Addition of holiday impact score and custom holidays.

beginner1729 commented 3 years ago

This is more of a discussion and request about two new features addition in prophet

Scoring system so as to depict how much of an impact an holiday had on the predicted value at any given date. Lets name it Holiday Score
Ability to add custom holidays at custom dates (can be future or past). Customisation will be on the Holiday Score.

I am asking for these features based on a use case I recently solved using the aforementioned constructs. As I am only versed with the python implementation of Prophet, I will only be referring to only python sections of the code.

In the use case we were to predict the incoming call volume in a certain call centre, now the incoming volumes are heavily impacted for certain event days. We used prophet's holiday construct to model the volumes on those days.

Now during prediction, domain experts claimed that a certain future event day will have more impact than the claimed impact in the training data, about 120% of what was in the past . Now instead of changing the prediction dataframe and multiplying the holiday column with the said percent boost, we decided to boost the param in the model.params['beta'] which controlled the holiday factor for the given event day. This saw done so that the no extra steps are to be done after the prediction. Following the above steps we found the forecast adherence ( Actual Volume / Predicted Volume) to be about 0.97 for the said event day.

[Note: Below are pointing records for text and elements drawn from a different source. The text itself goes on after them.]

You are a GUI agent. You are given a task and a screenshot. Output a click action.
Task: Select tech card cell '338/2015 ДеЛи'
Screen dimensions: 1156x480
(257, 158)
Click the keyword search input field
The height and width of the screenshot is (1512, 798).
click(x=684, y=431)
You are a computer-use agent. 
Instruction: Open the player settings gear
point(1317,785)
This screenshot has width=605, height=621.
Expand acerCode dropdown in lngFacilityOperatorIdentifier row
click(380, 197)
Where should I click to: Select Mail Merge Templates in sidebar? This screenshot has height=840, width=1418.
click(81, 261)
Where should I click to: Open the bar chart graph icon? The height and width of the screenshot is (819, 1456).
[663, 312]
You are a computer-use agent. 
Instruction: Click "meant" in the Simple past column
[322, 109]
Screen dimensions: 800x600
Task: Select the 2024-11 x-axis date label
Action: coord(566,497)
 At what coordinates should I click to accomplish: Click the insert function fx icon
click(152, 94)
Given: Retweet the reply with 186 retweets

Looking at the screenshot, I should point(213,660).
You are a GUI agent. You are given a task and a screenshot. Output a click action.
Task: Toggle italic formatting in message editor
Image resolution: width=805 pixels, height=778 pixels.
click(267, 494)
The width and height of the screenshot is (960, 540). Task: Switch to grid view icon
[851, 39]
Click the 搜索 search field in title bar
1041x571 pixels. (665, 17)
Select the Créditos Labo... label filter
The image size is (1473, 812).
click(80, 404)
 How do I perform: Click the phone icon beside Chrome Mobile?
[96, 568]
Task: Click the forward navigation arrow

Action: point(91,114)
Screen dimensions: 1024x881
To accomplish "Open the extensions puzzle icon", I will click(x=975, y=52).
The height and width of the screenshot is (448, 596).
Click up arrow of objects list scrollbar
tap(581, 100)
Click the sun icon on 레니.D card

Changing the param directly allows us to add new type of holiday event in the future which may be similar to that of the previous events but may have slightly more or less impact. Like some kind of ad/business campaign which might be similar to that of a previous one.

For Holiday Score we used liner interpolation over all holiday params to put the params with in a 0 to 10 range (directly proportional to the value of the param), thus making it human readable and new holiday addition for an unseen holiday can be done just by adjusting those scores, later translating it back to the param value is taken care of in the back end.

Suggested addition would mean an updation of model.train_component_cols , model.holidays and model.params['beta']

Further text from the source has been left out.